Atlassian — March 11, 2026. Atlassian cut about 1,600 jobs (10% of its workforce) as it seeks to “rebalance” to AI and enterprise revenue, even as its stock rose nearly 2% on the news. “Our approach is not ‘AI will replace humans,'” said CEO Mike Cannon-Brooks. But it would be disingenuous to claim that AI will not change the mix of skills needed or the number of roles needed in a given field. There it is. ”
Dell — January 30 (but disclosure March 2026). In fiscal 2026, Dell’s total workforce was approximately 97,000, down approximately 11,000 from 108,000 in the prior year, and the company spent $569 million in severance. The reduction comes after Dell predicted that AI-optimized server revenue could double in fiscal 2027.
Oracle — March 5-31, 2026. As mentioned above, Oracle began telling employees via terminal email that they were cutting thousands of jobs. The cuts came even as Oracle posted a 27% year-over-year increase in quarterly net income to $3.7 billion, and its remaining performance obligations rose 325% to $553 billion, with the savings directed toward AI data centers. The reductions will total 21,000 jobs over 12 months, Oracle revealed in its June 22 annual report.

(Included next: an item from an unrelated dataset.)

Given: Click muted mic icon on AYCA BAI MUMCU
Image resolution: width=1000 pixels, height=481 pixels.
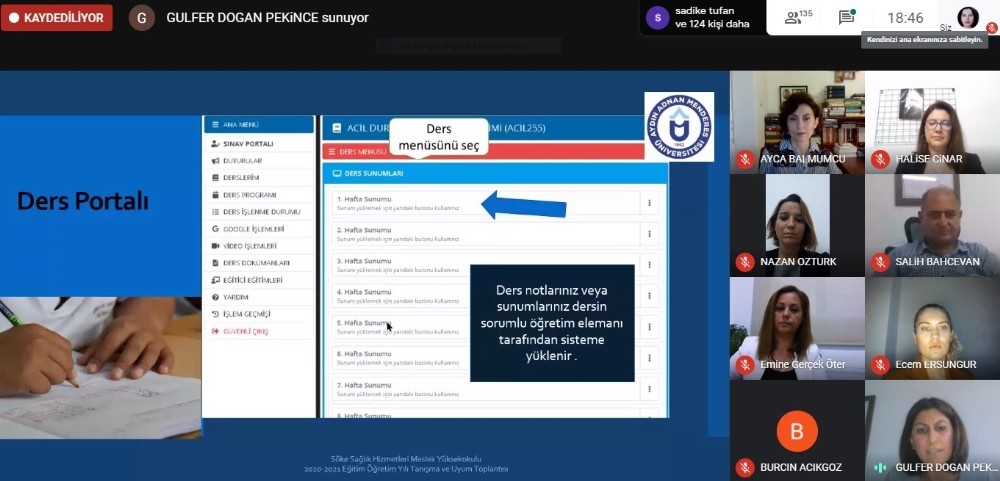Looking at the screenshot, I should coord(744,159).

Block — February 26-27, 2026. Jack Dorsey’s block eliminated 4,000 jobs. It reduced almost half its workforce from more than 10,000 to less than 6,000. Dorsey writes in X: “We’re already seeing that the intelligence tools we’re creating and using, combined with smaller, flatter teams, are enabling new ways of working that fundamentally change what it means to start and run a company.” He added, “I think most companies are behind the curve. Within the next year, the vast majority of companies will come to the same conclusion and make similar structural changes.”

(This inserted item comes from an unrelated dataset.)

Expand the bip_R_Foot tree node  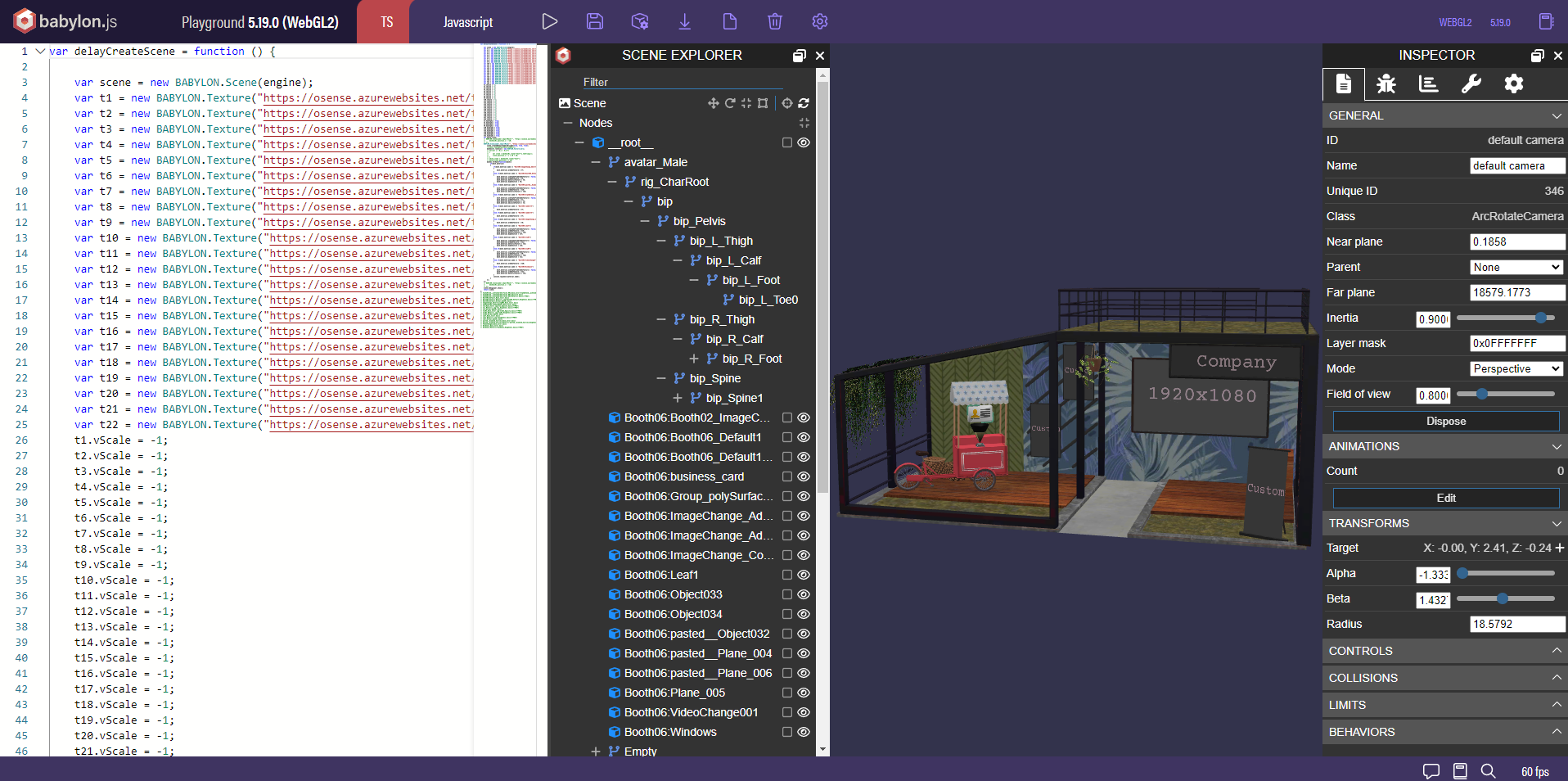point(694,359)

Salesforce—February 10, 2026. Salesforce has laid off fewer than 1,000 employees across its marketing, product management, data analytics, and Agentforce AI divisions. “Thanks to the benefits and efficiencies of Agentforce, we are handling fewer support cases and no longer need to actively fill support engineer roles,” the company told Fortune. This follows the company’s previous decision to cut about 4,000 customer support roles and shrink its team from about 9,000 to 5,000 people, with CEO Marc Benioff saying the company needed to “reduce headcount” as AI agents handled the work.
Amazon — January 28, 2026. Amazon has cut about 9% of its corporate workforce by 16,000 jobs over three months, following 14,000 job cuts in October 2025. The company said this was part of “strengthening the organization by reducing hierarchy, increasing ownership and eliminating bureaucracy.” CEO Andy Jassy said in June 2025, “As we deploy more generative AI and agents, the way we work will change. We will need fewer people to do some of the jobs we do today…We expect to reduce our overall workforce over the next few years as we drive efficiencies through widespread use of AI across the company.”